In the realm of machine learning infrastructure, Nishant has spearheaded the development of distributed training systems, real-time feature population pipelines, and solutions for remotely hosting complex models, enabling seamless integration of large-scale AI systems into production environments and ensuring their accessibility and reliability. He has also contributed to building highly reliable tracking systems, GPU optimizations, and cost-efficient large language model (LLM) deployments tailored for recommendation systems, advancing the scalability and efficiency of LinkedIn’s ML-powered products.

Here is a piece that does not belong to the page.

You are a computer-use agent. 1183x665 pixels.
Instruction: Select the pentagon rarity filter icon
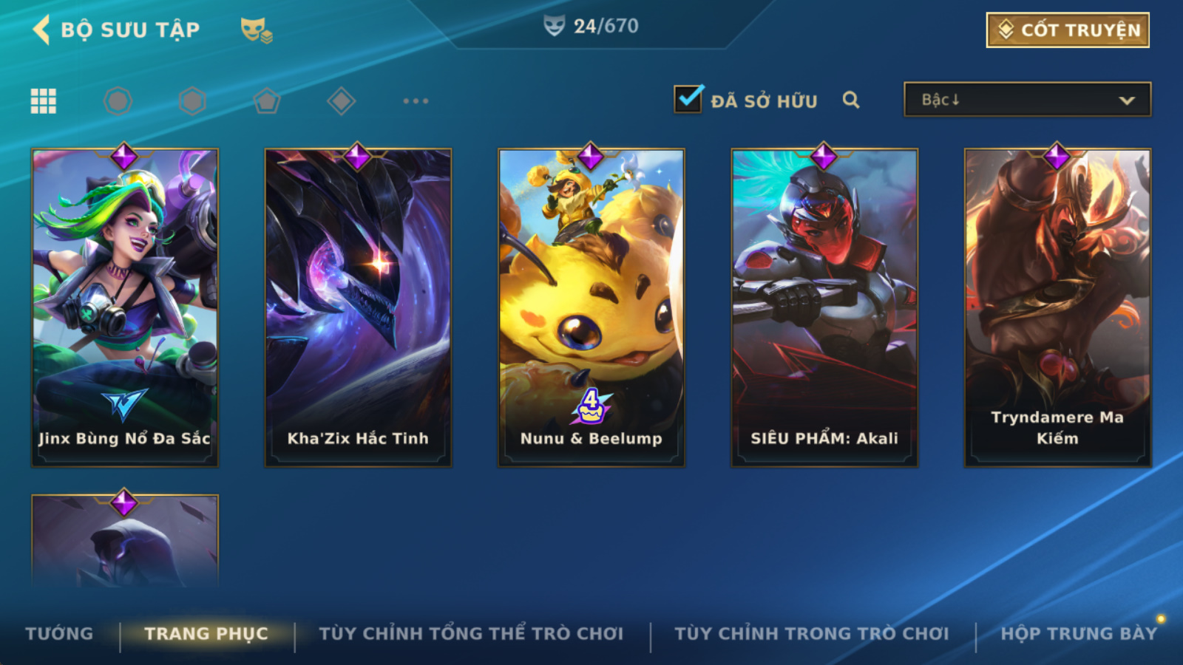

Before LinkedIn, Nishant held key engineering roles at Amazon Web Services and Cisco. At AWS, he contributed to Elastic Block Storage (EBS), where he designed a distributed volume placement system and optimized replication strategies, earning seven patents. At Cisco, he advanced video streaming and encoding technologies, demonstrating expertise in backend systems.

Nishant’s technical contributions extend beyond systems design to fostering innovation, mentoring engineering talent, and advancing engineering standards. His extensive experience with control plane for managing complex distributed systems, bootstrapping cloud services and building machine learning infrastructures places him at the forefront of innovation.